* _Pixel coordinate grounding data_
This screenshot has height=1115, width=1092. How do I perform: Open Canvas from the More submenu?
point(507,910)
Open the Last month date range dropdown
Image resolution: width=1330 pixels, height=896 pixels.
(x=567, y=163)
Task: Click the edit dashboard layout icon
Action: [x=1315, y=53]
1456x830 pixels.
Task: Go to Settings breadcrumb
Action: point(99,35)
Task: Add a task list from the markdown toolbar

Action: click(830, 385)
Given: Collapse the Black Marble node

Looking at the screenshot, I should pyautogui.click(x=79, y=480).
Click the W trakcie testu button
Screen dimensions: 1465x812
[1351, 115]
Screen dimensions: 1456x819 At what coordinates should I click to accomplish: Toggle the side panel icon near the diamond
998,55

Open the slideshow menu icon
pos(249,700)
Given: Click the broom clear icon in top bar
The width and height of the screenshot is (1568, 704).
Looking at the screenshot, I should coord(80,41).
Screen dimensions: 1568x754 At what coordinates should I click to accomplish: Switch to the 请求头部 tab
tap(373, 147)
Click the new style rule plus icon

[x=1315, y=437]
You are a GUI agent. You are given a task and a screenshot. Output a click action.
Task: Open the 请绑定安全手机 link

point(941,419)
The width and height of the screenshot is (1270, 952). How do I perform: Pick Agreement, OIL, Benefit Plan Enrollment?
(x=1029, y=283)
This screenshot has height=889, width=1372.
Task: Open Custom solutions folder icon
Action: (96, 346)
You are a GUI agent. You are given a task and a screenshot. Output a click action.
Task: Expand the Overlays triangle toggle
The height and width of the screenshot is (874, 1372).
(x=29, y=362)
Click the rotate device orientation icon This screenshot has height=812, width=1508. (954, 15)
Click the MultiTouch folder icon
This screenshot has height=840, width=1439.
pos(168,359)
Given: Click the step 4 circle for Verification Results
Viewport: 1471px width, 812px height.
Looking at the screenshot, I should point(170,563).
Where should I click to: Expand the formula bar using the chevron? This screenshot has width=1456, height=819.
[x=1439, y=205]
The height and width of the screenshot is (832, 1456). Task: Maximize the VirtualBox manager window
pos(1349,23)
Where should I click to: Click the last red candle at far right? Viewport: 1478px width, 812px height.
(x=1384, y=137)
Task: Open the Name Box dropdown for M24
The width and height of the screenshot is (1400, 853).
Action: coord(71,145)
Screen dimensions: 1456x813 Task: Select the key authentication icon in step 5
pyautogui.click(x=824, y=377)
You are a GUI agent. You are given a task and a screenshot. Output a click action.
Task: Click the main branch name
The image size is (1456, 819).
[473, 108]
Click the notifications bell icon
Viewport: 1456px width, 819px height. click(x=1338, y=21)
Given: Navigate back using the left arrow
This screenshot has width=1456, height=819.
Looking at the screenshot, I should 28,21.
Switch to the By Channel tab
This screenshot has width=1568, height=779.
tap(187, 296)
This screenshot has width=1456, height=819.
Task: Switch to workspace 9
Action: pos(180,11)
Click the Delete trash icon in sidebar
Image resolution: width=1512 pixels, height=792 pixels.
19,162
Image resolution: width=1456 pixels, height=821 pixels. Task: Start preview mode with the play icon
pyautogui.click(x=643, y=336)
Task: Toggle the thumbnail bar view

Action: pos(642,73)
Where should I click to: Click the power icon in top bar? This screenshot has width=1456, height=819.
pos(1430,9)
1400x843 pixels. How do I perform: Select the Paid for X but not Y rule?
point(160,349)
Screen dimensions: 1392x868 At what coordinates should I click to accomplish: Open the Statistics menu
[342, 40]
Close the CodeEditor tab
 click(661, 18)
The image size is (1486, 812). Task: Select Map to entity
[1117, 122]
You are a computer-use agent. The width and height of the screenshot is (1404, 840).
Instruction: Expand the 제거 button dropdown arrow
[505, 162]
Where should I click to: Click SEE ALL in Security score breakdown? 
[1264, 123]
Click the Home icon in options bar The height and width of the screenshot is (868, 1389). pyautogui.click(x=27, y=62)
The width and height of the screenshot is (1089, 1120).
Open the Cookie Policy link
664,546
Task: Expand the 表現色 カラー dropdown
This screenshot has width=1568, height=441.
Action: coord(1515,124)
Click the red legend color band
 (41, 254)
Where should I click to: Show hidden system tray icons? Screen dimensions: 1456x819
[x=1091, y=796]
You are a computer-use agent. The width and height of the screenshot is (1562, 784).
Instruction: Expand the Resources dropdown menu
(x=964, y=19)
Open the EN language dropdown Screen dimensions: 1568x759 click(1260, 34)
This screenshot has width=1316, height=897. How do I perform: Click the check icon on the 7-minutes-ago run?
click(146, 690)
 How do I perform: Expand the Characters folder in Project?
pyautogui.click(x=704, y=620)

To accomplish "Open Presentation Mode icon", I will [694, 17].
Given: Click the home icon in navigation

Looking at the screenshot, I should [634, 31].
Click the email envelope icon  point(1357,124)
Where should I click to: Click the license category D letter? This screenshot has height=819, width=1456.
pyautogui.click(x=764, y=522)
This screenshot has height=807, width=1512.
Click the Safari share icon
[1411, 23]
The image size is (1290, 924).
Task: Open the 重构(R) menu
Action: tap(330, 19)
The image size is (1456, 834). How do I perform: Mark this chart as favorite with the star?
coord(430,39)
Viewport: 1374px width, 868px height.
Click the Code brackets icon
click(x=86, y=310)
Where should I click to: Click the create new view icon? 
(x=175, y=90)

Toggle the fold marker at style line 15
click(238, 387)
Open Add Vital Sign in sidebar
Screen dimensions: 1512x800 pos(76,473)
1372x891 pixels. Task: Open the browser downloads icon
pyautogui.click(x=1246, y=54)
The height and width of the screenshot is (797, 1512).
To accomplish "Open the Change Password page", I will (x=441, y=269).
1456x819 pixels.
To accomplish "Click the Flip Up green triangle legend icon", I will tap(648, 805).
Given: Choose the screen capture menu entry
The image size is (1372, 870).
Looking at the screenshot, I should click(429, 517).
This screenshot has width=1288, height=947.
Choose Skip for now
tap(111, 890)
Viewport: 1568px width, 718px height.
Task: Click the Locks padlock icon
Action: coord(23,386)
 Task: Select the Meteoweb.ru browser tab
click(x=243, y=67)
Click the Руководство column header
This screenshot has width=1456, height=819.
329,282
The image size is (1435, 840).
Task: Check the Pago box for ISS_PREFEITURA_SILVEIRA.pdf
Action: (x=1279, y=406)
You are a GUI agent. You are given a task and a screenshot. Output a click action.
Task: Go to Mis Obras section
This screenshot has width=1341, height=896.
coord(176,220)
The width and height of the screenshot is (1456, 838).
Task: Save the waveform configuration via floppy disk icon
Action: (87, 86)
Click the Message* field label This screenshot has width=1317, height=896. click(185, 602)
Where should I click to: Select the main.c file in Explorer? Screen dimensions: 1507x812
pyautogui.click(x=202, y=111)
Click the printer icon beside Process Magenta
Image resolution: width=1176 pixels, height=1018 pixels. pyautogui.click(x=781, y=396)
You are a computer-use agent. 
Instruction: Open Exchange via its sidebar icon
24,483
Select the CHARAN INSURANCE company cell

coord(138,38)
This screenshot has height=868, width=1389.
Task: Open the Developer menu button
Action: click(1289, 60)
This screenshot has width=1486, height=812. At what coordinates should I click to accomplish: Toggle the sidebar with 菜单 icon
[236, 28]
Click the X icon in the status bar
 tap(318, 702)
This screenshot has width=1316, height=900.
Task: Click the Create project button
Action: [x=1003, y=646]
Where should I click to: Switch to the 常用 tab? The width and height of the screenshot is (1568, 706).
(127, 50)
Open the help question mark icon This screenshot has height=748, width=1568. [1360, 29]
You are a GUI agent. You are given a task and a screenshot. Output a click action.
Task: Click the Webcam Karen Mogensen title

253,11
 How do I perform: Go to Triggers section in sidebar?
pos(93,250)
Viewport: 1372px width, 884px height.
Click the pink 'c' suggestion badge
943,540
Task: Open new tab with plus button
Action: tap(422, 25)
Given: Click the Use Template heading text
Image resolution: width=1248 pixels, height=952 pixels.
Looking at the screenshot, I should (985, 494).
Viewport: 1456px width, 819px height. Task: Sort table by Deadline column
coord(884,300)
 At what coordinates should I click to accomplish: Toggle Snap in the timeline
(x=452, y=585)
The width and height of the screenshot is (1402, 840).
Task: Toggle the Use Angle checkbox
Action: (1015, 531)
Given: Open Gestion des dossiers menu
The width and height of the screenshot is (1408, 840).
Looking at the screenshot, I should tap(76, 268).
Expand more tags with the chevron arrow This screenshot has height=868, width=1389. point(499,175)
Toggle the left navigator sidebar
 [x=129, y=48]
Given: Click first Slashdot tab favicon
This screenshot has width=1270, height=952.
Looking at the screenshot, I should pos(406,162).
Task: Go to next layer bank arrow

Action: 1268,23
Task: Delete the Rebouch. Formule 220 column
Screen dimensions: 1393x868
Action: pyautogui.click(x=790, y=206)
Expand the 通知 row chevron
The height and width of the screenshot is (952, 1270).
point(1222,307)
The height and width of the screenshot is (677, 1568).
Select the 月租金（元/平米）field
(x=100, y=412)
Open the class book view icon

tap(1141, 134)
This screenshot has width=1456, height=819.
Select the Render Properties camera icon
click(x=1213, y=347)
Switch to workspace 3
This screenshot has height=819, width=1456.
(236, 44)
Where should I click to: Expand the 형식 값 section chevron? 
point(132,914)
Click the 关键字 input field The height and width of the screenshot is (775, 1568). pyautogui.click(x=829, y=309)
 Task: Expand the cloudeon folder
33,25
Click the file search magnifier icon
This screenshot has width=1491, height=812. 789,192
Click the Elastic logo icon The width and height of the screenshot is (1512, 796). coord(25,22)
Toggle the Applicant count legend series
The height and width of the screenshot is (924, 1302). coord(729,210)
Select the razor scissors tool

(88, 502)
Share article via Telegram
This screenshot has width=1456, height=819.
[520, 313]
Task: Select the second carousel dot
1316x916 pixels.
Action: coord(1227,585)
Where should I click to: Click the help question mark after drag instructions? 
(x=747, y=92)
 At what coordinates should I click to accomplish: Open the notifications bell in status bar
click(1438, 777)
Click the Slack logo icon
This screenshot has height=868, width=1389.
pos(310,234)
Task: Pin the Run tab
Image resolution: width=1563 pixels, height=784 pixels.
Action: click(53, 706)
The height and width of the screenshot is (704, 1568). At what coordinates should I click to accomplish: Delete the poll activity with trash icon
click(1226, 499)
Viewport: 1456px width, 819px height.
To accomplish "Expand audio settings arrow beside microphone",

* _Exercise objective_
Lines from the one containing "Toggle the Applicant count legend series" through the last line of the records, restated word for word: that is the whole response.

* _Expected answer_
Toggle the Applicant count legend series
The height and width of the screenshot is (924, 1302). coord(729,210)
Select the razor scissors tool

(88, 502)
Share article via Telegram
This screenshot has width=1456, height=819.
[520, 313]
Task: Select the second carousel dot
1316x916 pixels.
Action: coord(1227,585)
Where should I click to: Click the help question mark after drag instructions? 
(x=747, y=92)
 At what coordinates should I click to accomplish: Open the notifications bell in status bar
click(1438, 777)
Click the Slack logo icon
This screenshot has height=868, width=1389.
pos(310,234)
Task: Pin the Run tab
Image resolution: width=1563 pixels, height=784 pixels.
Action: click(53, 706)
The height and width of the screenshot is (704, 1568). At what coordinates should I click to accomplish: Delete the poll activity with trash icon
click(1226, 499)
Viewport: 1456px width, 819px height.
To accomplish "Expand audio settings arrow beside microphone",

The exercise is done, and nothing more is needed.